(SET EXERCISE):
Lay out the items from the very first line through the line that contains "This screenshot has width=194, height=105.", including that line, as a Markdown table with the columns Row and Line. Number each row and skip any blank lines.

[Word and element location data]
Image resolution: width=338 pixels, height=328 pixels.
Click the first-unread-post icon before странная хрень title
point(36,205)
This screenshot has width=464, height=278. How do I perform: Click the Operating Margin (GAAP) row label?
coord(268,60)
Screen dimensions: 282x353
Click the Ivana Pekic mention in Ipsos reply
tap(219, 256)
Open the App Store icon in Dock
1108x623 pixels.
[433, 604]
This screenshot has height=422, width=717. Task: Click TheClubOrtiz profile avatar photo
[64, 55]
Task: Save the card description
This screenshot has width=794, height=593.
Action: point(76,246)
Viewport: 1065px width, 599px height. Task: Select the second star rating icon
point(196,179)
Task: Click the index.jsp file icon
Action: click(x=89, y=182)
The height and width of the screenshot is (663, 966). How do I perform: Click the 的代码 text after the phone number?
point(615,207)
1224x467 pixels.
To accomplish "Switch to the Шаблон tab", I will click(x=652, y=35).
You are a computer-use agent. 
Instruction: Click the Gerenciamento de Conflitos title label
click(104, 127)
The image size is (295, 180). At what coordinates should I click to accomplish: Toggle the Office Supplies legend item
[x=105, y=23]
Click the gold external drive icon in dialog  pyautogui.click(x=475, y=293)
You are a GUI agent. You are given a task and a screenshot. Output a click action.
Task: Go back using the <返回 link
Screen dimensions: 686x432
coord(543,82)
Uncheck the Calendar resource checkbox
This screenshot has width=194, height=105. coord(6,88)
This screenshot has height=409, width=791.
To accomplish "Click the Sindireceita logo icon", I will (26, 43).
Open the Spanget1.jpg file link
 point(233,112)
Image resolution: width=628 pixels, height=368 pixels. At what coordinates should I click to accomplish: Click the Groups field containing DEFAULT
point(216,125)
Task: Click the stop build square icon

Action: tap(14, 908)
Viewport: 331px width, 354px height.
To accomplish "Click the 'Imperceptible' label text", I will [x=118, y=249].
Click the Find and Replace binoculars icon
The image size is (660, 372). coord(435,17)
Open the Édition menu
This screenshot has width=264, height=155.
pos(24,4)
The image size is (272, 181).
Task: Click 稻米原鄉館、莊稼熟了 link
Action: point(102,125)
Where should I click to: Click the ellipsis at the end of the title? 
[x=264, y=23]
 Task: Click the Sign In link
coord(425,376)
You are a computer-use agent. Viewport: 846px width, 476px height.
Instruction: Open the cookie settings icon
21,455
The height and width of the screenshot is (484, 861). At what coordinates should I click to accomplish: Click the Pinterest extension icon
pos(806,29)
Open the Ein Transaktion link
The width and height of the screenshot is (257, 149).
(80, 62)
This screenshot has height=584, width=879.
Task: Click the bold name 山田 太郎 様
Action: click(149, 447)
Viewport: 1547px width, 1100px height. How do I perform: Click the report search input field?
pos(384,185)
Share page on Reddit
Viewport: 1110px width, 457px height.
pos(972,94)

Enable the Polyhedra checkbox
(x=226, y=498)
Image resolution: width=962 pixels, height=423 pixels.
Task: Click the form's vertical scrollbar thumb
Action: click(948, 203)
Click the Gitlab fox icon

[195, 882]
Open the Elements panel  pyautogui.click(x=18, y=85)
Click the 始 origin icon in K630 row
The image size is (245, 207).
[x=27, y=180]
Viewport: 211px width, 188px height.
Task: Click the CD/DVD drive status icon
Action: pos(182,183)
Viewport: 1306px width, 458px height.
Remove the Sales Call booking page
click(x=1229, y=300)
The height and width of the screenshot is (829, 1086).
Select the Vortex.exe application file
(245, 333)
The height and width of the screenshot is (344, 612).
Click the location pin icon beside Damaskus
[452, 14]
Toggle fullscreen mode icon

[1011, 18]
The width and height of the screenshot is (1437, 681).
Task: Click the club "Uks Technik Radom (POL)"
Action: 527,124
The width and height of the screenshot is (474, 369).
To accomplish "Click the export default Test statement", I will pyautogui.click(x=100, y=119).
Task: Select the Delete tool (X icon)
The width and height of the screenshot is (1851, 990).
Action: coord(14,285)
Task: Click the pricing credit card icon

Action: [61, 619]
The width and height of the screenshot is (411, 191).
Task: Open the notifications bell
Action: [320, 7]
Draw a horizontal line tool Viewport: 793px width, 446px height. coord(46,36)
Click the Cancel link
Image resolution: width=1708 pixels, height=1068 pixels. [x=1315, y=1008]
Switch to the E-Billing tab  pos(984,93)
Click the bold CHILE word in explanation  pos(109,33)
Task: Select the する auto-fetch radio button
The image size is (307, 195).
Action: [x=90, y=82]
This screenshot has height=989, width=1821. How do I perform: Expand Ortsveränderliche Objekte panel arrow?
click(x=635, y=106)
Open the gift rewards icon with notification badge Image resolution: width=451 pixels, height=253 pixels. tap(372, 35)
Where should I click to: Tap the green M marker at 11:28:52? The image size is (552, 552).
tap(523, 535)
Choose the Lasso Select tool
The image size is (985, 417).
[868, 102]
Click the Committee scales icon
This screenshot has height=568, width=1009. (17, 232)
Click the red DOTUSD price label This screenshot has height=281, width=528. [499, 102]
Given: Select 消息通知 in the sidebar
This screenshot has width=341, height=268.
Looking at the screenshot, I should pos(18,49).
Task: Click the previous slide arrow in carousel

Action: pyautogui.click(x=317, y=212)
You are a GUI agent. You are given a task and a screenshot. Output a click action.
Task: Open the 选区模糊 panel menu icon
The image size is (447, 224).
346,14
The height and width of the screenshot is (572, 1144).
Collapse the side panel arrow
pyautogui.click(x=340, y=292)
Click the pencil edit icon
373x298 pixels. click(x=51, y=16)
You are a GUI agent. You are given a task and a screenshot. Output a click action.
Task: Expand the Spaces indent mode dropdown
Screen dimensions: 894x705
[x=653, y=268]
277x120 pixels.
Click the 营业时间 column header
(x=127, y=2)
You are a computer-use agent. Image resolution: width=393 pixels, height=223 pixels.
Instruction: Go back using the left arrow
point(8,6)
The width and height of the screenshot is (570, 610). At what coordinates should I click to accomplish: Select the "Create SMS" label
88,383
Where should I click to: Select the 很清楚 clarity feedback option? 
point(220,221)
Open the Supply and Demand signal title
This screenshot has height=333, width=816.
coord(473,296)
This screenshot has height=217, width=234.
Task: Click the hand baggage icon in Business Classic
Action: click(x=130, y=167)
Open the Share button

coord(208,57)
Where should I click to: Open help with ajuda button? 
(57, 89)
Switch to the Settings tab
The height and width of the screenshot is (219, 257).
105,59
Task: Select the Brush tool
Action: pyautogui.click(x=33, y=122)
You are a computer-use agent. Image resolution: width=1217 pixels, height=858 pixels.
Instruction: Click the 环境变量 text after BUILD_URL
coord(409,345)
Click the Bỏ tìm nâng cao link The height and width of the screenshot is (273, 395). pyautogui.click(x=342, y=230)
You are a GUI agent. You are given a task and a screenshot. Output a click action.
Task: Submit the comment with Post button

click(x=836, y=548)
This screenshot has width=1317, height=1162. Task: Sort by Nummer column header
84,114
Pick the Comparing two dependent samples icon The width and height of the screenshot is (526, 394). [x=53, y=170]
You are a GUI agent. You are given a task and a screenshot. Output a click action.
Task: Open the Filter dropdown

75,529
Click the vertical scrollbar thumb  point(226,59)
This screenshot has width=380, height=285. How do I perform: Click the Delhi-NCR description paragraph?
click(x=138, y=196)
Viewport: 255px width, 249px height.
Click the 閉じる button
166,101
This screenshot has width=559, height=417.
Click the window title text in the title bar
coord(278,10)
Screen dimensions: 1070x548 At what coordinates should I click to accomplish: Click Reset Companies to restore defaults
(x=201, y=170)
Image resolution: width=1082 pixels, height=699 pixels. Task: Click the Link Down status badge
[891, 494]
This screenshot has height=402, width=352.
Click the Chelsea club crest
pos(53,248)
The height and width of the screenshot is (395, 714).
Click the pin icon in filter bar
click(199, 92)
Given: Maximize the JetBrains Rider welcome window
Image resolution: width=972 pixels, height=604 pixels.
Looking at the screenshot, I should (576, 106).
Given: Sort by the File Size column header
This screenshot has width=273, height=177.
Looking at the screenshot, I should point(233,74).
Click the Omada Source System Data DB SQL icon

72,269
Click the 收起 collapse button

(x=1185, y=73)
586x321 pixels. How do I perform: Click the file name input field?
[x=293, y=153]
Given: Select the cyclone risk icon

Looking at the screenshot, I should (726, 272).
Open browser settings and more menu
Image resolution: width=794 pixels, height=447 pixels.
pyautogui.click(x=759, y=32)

(FINISHED ANSWER):
| Row | Line |
|---|---|
| 1 | Image resolution: width=338 pixels, height=328 pixels. |
| 2 | Click the first-unread-post icon before странная хрень title |
| 3 | point(36,205) |
| 4 | This screenshot has width=464, height=278. How do I perform: Click the Operating Margin (GAAP) row label? |
| 5 | coord(268,60) |
| 6 | Screen dimensions: 282x353 |
| 7 | Click the Ivana Pekic mention in Ipsos reply |
| 8 | tap(219, 256) |
| 9 | Open the App Store icon in Dock |
| 10 | 1108x623 pixels. |
| 11 | [433, 604] |
| 12 | This screenshot has height=422, width=717. Task: Click TheClubOrtiz profile avatar photo |
| 13 | [64, 55] |
| 14 | Task: Save the card description |
| 15 | This screenshot has width=794, height=593. |
| 16 | Action: point(76,246) |
| 17 | Viewport: 1065px width, 599px height. Task: Select the second star rating icon |
| 18 | point(196,179) |
| 19 | Task: Click the index.jsp file icon |
| 20 | Action: click(x=89, y=182) |
| 21 | The height and width of the screenshot is (663, 966). How do I perform: Click the 的代码 text after the phone number? |
| 22 | point(615,207) |
| 23 | 1224x467 pixels. |
| 24 | To accomplish "Switch to the Шаблон tab", I will click(x=652, y=35). |
| 25 | You are a computer-use agent.  |
| 26 | Instruction: Click the Gerenciamento de Conflitos title label |
| 27 | click(104, 127) |
| 28 | The image size is (295, 180). At what coordinates should I click to accomplish: Toggle the Office Supplies legend item |
| 29 | [x=105, y=23] |
| 30 | Click the gold external drive icon in dialog  pyautogui.click(x=475, y=293) |
| 31 | You are a GUI agent. You are given a task and a screenshot. Output a click action. |
| 32 | Task: Go back using the <返回 link |
| 33 | Screen dimensions: 686x432 |
| 34 | coord(543,82) |
| 35 | Uncheck the Calendar resource checkbox |
| 36 | This screenshot has width=194, height=105. coord(6,88) |